## begin

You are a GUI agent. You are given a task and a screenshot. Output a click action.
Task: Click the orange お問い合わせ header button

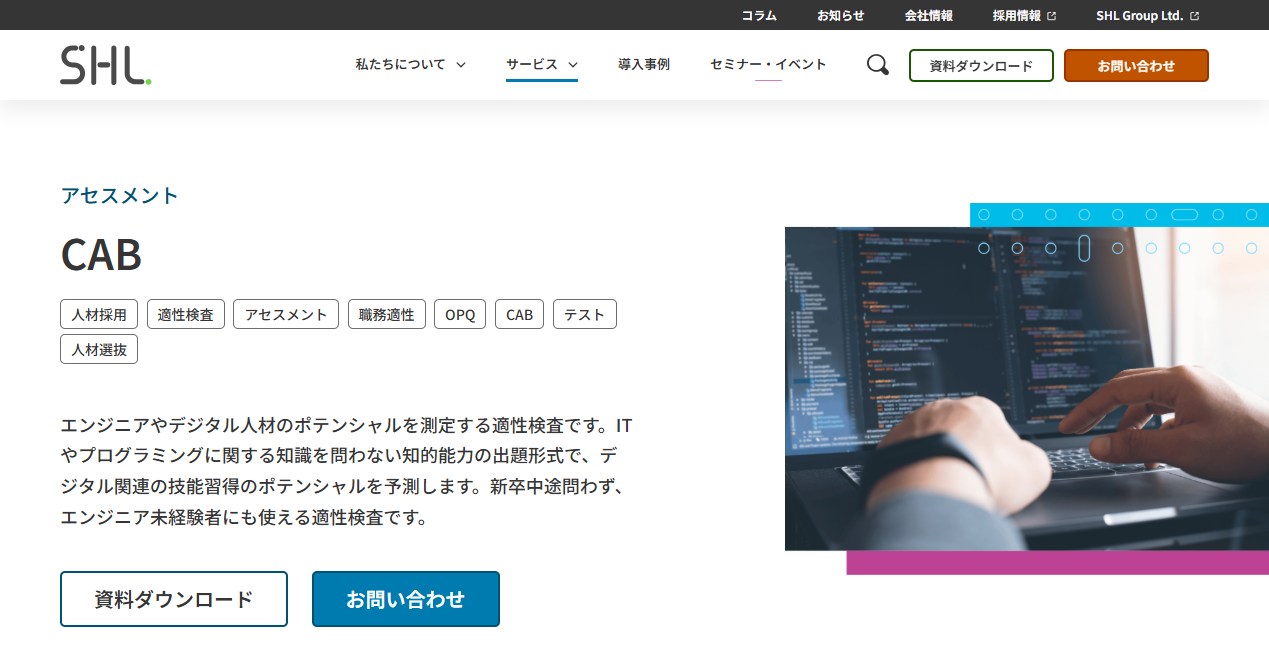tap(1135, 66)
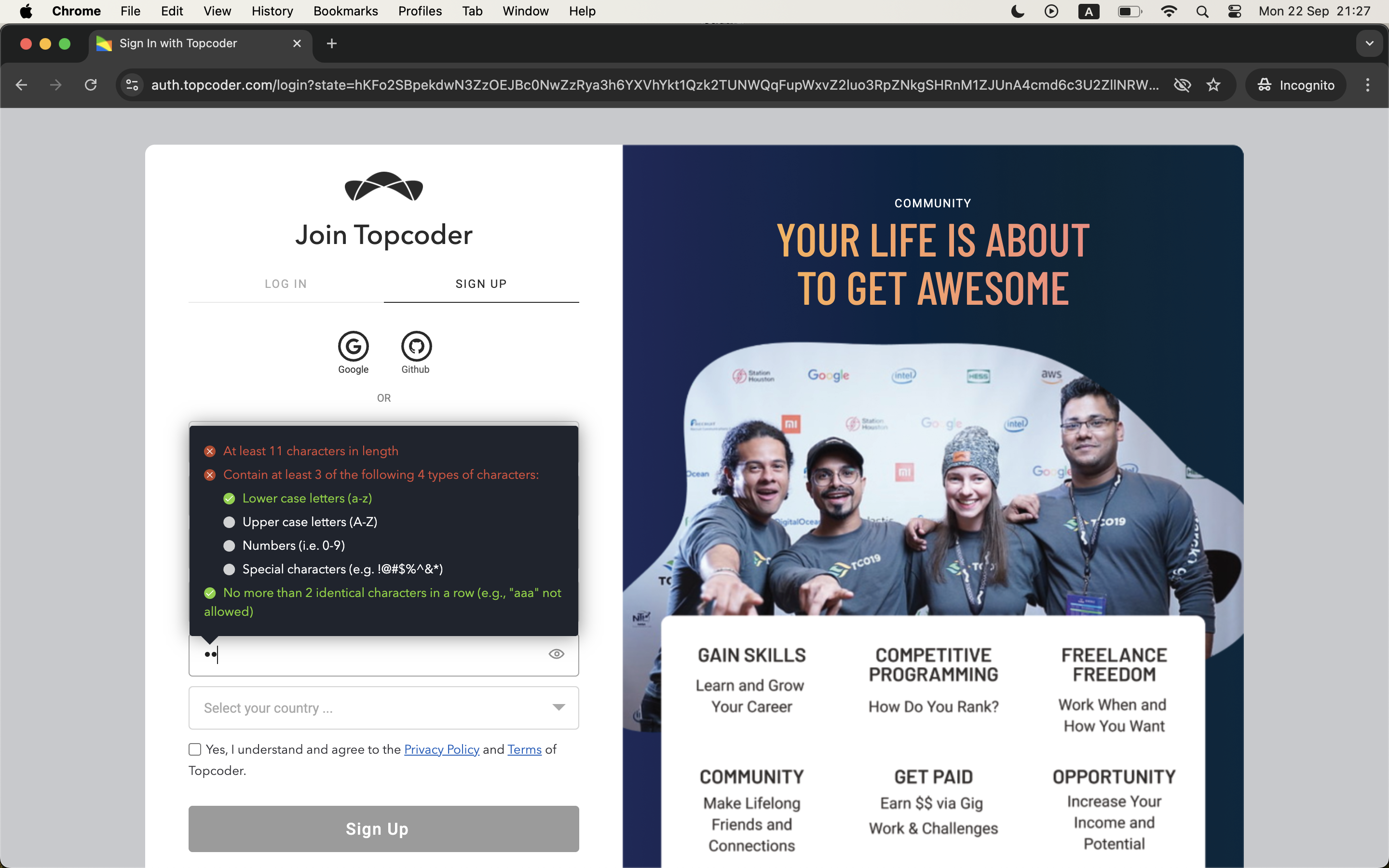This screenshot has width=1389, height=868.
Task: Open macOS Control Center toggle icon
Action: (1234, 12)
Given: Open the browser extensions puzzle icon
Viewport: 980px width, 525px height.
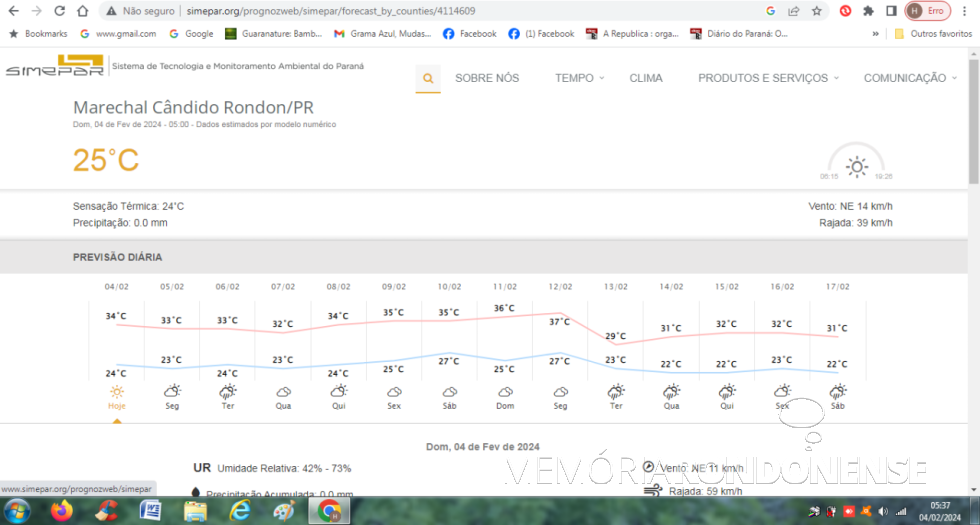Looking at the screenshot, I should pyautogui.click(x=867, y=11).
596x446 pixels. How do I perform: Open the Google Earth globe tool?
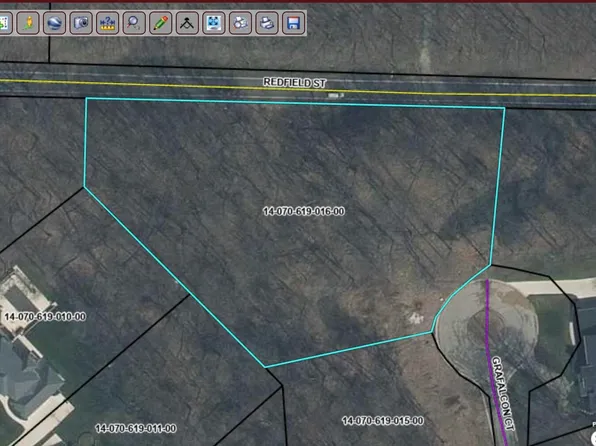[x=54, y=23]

## end

> _Description of the task_
Turn the material above into a numbered list with one line per item, skipping blank lines and omitting the pictures.

> _Result_
1. You are a GUI agent. You are given a task and a screenshot. Output a click action.
2. Task: Click the orange お問い合わせ header button
3. tap(1135, 66)
4. This screenshot has width=1389, height=868.
5. Task: Open macOS Control Center toggle icon
6. Action: (1234, 12)
7. Given: Open the browser extensions puzzle icon
8. Viewport: 980px width, 525px height.
9. Looking at the screenshot, I should pyautogui.click(x=867, y=11).
10. 596x446 pixels. How do I perform: Open the Google Earth globe tool?
11. [x=54, y=23]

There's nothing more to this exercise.